INSTRUCTIONS FOR THE TASK
An exact copy is required of every line from the one with "Task: Click the chain link issue icon" through the end of the data below, and the pictures must stay out of it.

Items from a data source
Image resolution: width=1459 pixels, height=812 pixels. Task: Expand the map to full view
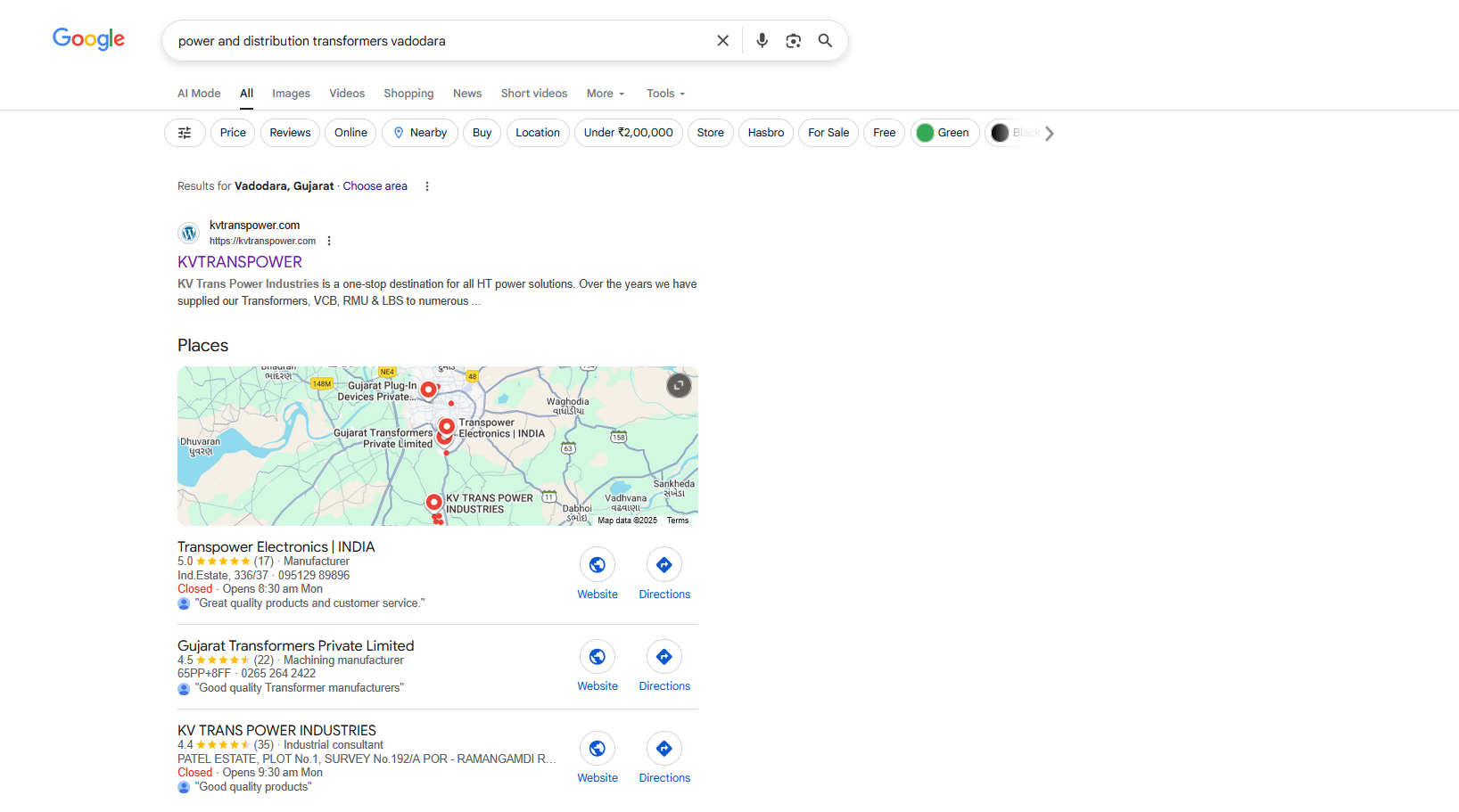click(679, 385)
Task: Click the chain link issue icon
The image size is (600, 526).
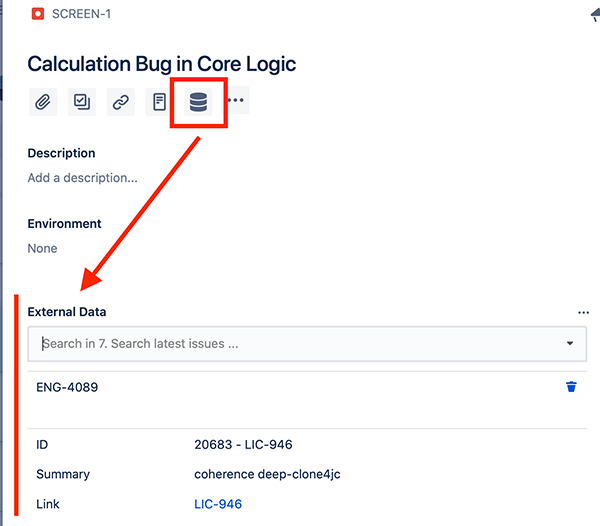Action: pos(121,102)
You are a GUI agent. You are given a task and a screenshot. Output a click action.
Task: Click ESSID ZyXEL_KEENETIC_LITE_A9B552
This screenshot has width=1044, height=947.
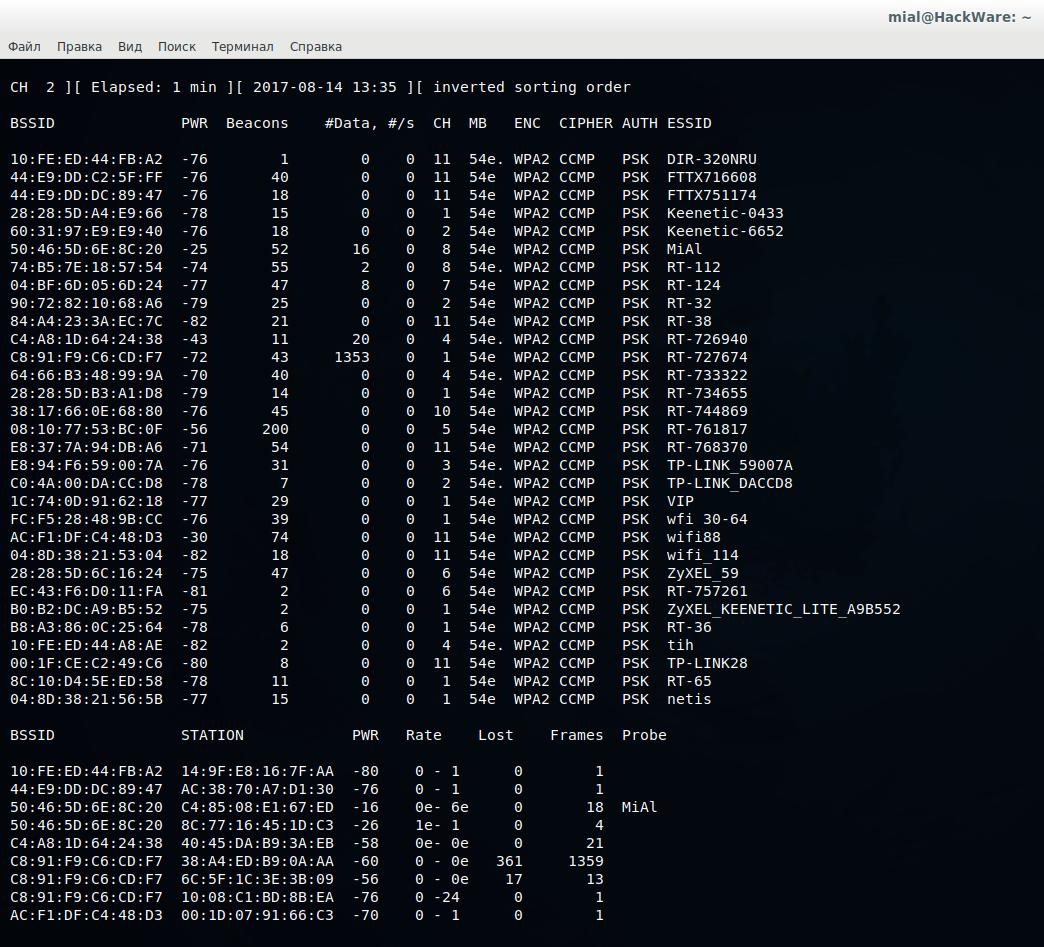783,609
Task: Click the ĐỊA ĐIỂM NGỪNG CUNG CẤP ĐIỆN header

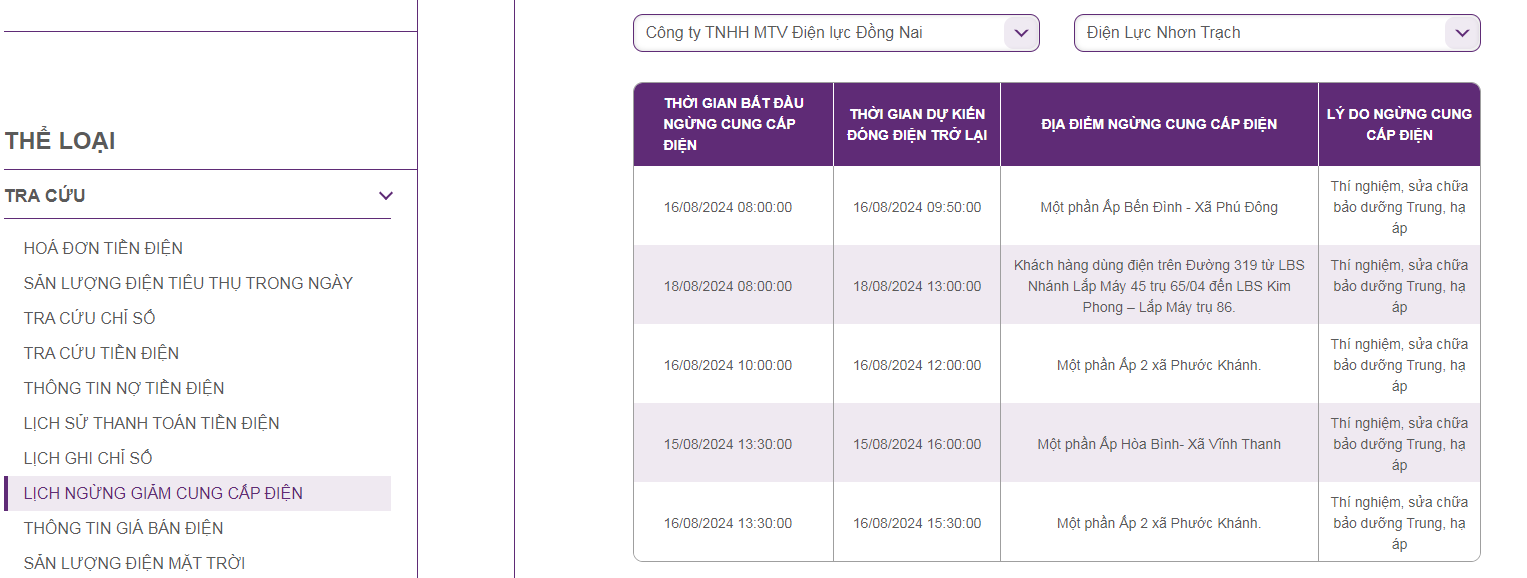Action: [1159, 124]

EXERCISE RESULT
Task: Click the chain link issue icon
The image size is (600, 526).
Action: pos(121,102)
You are a GUI agent. You are given a task and a screenshot. Output a click action.
Task: Click ESSID ZyXEL_KEENETIC_LITE_A9B552
This screenshot has width=1044, height=947.
783,609
Task: Click the ĐỊA ĐIỂM NGỪNG CUNG CẤP ĐIỆN header

Action: [1159, 124]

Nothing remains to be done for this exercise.